Webroot’s systems focus on the behaviour of files that try to execute on a system, regardless of whether or not Webroot has seen that file previously and have a cloud-based signature for it.
Any unknown file is monitored and its behaviour recorded as it tries to execute, said Webroot’s George Anderson.
“Once it is deemed malicious, it is placed in a sandbox on the client for isolated execution and deeper behaviour analysis, while any actions the file may have taken are automatically rolled back to return the system to the last known good state, reversing only the changes that the suspicious file made,” he said. This means that even while unknown malware is active, systems are protected.
The Webroot client also records changes to files, registry keys and memory locations associated with new software introduced while the device is offline.
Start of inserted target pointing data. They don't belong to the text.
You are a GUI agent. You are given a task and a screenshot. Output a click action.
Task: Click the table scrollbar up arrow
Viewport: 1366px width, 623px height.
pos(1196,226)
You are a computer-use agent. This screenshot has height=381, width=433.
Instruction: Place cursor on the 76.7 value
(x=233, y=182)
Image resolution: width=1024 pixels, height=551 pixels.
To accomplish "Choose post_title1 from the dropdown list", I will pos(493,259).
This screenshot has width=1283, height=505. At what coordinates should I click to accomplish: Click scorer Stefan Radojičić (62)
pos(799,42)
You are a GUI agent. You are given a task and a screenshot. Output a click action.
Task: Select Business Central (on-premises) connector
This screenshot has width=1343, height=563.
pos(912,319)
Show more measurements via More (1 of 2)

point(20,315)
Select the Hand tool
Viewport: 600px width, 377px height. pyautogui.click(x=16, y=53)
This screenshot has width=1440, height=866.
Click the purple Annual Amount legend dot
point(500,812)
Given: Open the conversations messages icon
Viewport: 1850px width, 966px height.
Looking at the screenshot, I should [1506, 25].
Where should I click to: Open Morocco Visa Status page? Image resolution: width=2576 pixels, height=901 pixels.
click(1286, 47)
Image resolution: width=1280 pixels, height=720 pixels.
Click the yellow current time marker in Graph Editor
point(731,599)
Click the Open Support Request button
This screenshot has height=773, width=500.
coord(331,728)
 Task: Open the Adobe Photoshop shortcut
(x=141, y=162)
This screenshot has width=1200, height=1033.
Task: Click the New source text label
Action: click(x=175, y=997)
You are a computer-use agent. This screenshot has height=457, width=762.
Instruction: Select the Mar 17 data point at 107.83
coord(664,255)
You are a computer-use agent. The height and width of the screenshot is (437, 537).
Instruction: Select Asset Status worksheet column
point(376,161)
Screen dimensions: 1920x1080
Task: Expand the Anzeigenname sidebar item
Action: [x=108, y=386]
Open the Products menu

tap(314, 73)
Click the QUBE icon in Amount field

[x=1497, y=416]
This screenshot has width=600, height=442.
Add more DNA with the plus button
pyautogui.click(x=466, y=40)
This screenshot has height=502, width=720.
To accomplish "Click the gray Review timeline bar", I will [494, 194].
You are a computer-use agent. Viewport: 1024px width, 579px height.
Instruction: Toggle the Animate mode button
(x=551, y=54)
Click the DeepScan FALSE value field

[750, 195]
This process is beneficial if the heuristics did not trigger blocking but the new software is, in reality, malware.
Once the endpoint is back online, a threat assessment is conducted in the Webroot cloud. If the program is determined to be malware, the malicious file is removed and Webroot returns the endpoint back to its last known good state. However, this is possible only with some behavioural analysis capability.
While cloud computing does appear to have the potential to tackle new and emerging cyber threats, it also appears that this alone will not be enough and needs to be paired with a comprehensive behavioural analysis capability to deal with zero-day threats and any periods where systems are offline.
“Simply scanning a collection of files – no matter how large or how well sourced – misses the point of security software entirely; the actual file, the payload is simply one link in a long chain of events, and one that is pretty much towards the end of that chain,” said Ferguson.
The Imperva study, he contends did not expose the security products to threats in the way that they would be exposed in the wild.
According to Ferguson, to decide whether or not a threat would be blocked, it must be processed in a test in the same way it would be delivered to the victim.
“File reputation only represents one layer of security, one interlinked technology among many in any security solution worthy of the name,” he said.